### [TASK BRIEF]
Copy the stretch of the Form 8-K excerpt from "In connection with" through "Acreage Holdings, Inc." word for word.

Emerging growth company ¨
If an emerging growth company, indicate
by check mark if the registrant has elected not to use the extended transition period for complying with any new or revised financial
accounting standards provided pursuant to Section 13(a) of the Exchange Act. ¨
| Item 1.01 | Entry into a Material Definitive Agreement. |
On July 29, 2025, Canopy Growth Corporation (the
“Company”) entered into an agreement (the “Lender Agreement”) with certain of the lenders (the
“Lenders”) to its senior secured term loan facility (the “Term Loan”) under its term loan credit agreement
dated March 18, 2021, as amended on October 24, 2022, July 13, 2023 and August 8, 2024, among the Company and
11065220 Canada Inc., as borrowers, the lenders party thereto and Wilmington Trust, National Association, as administrative and
collateral agent. Pursuant to the terms of the Lender Agreement, the Company has agreed to make the following three prepayments
under the Term Loan that are expected to reduce the Term Loan by US$50.0 million by March 31, 2026: (i) US$25.0 million at
par on or about July 31, 2025; (ii) US$10.0 million at par on or prior to December 31, 2025; and (iii) US$15.0
million at par on or prior to March 31, 2026 (collectively, the “Prepayments”). The Lender Agreement was entered
into in order to facilitate the Acreage Financing (as defined below).
In connection with the Lender Agreement, Canopy USA, LLC obtained consent
from the Company (the “Acreage Financing Consent”) in order to secure an additional US$22 million in funding for Acreage Holdings, Inc.
and its subsidiaries (the “Acreage Financing”). The Acreage Financing Consent required the consent of the Lenders.
The foregoing description of the Lender Agreement does not purport
to be complete and is qualified in its entirety by reference to the full text of the Lender Agreement, which is filed as Exhibit 10.1
to this Current Report on Form 8-K (this “Report”).

### [STORED DATA]

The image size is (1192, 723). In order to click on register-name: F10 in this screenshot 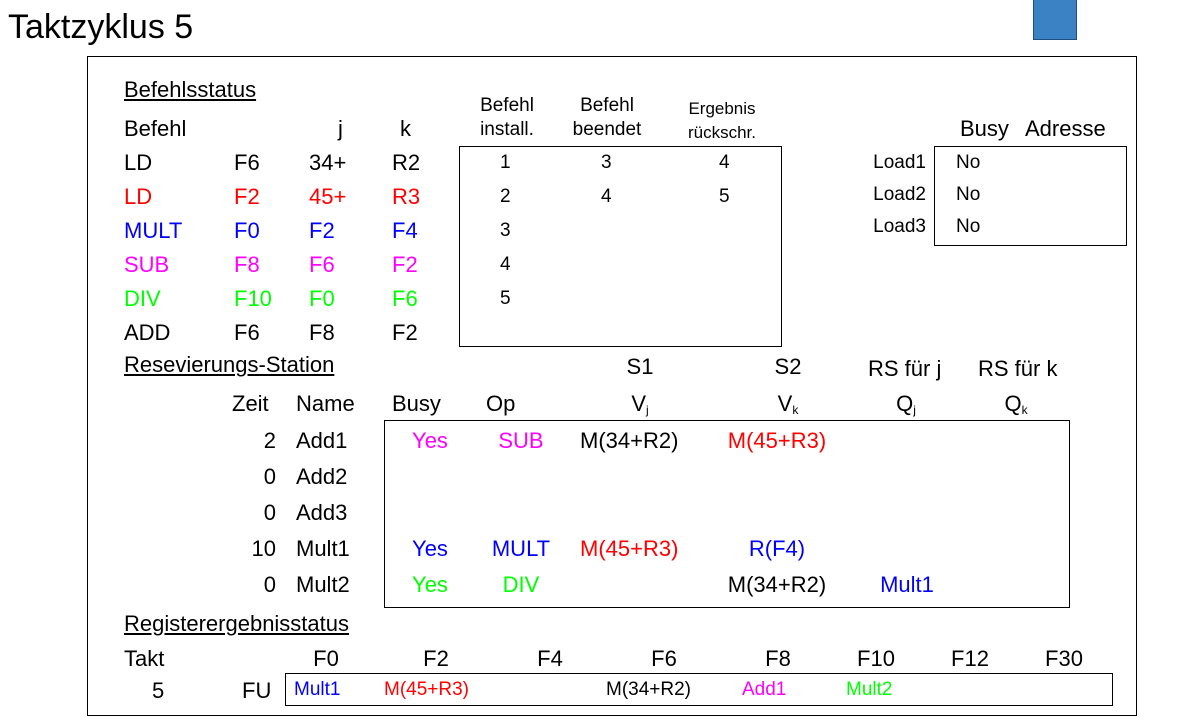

### [SOLUTION FOR THIS PROBLEM]
In connection with the Lender Agreement, Canopy USA, LLC obtained consent
from the Company (the “Acreage Financing Consent”) in order to secure an additional US$22 million in funding for Acreage Holdings, Inc.